Finger pointed at western media for fomenting Andijan revolt

The 15 alleged leaders, who all pleaded guilty on 20 September 2005 to starting the revolt, the following day accused the western media of organising the 13 May 2005 uprising.

“This mockery of a trial worthy of Stalin’s era appears particularly alarming to us in terms of the future of press freedom in the country. The defendants have made statements directly accusing western journalists from the BBC and Associated Press who had the courage to cover this particularly terrible event, but also journalists who never went to Andijan,” the organisation said.

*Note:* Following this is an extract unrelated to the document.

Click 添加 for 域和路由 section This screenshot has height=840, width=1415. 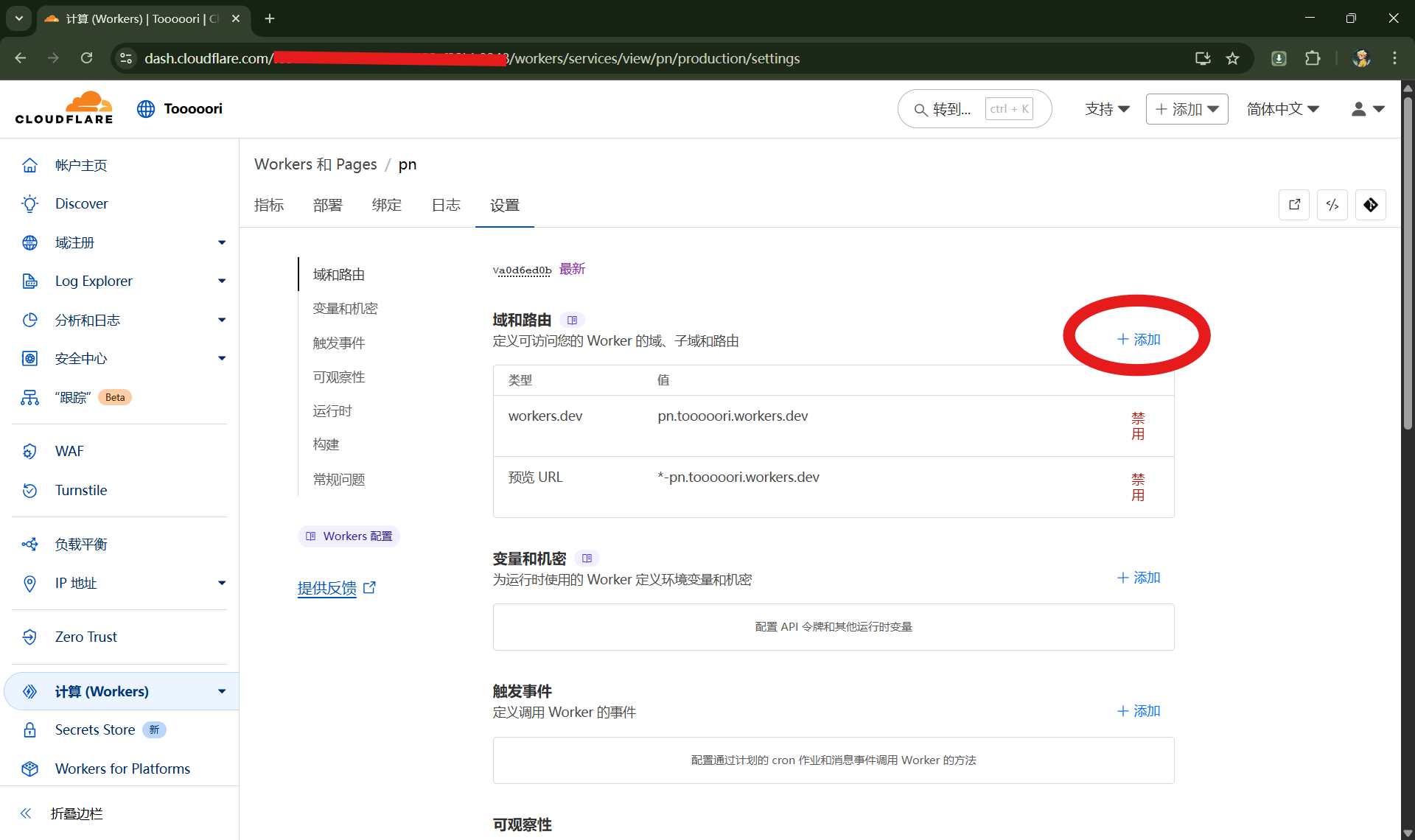point(1139,339)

“ This trial demonstrates once again the pressure brought to bear on those who exposed what really happened that day ” it said.

The defendants called the Andijan revolt a “foreign plot” and said, among other things, that the journalists on the spot had been “financed by foreign terrorist organisations”. According to them it was the western journalists who suggested to the accused that they should “imitate a peaceful revolution to create chaos.”

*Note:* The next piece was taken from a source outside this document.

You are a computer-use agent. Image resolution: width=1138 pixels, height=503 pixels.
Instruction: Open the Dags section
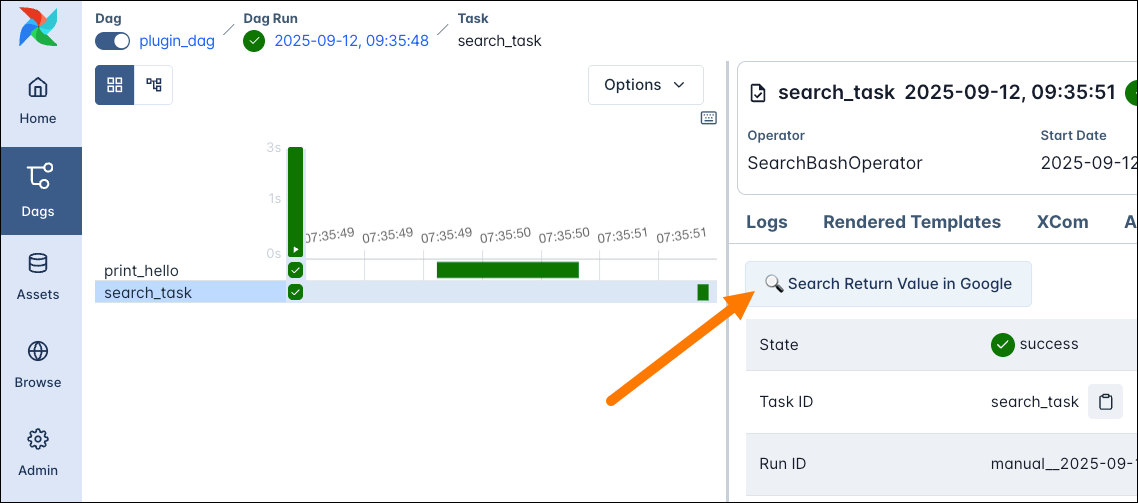point(38,190)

One of the defendants quoted by name a Reuters reporters who had not even been there during the uprising. A western diplomat attending the trial said it appeared the defendants were repeating confessions that had been dictated to them.

Elsewhere, on 19 September, the Namangan appeal court confirmed a six-month jail sentence against Nosir Zokirov, correspondent for Radio Free Europe/Radio Liberty for “insulting a member of the Uzbek security services”. Zokirov was one of the first journalists to cover the Andijan uprising. Eight other local correspondents for Radio Free Europe/Radio Liberty have been harassed by the Uzbek authorities since the events of 13 May.

Overnight on 12-13 May 2005, an armed group raided the prison in Andijan to release 23 Muslim businessmen who had been accused of Islamism. The government of President Islam Karimov acknowledged the deaths, as a result of police intervention, of 187 people, the majority of whom it described as “Islamist terrorists”. Human rights activists put the deaths at between 500 and 1,000 and have accused the Uzbek government of staging this trial to conceal its own key role in the massacre.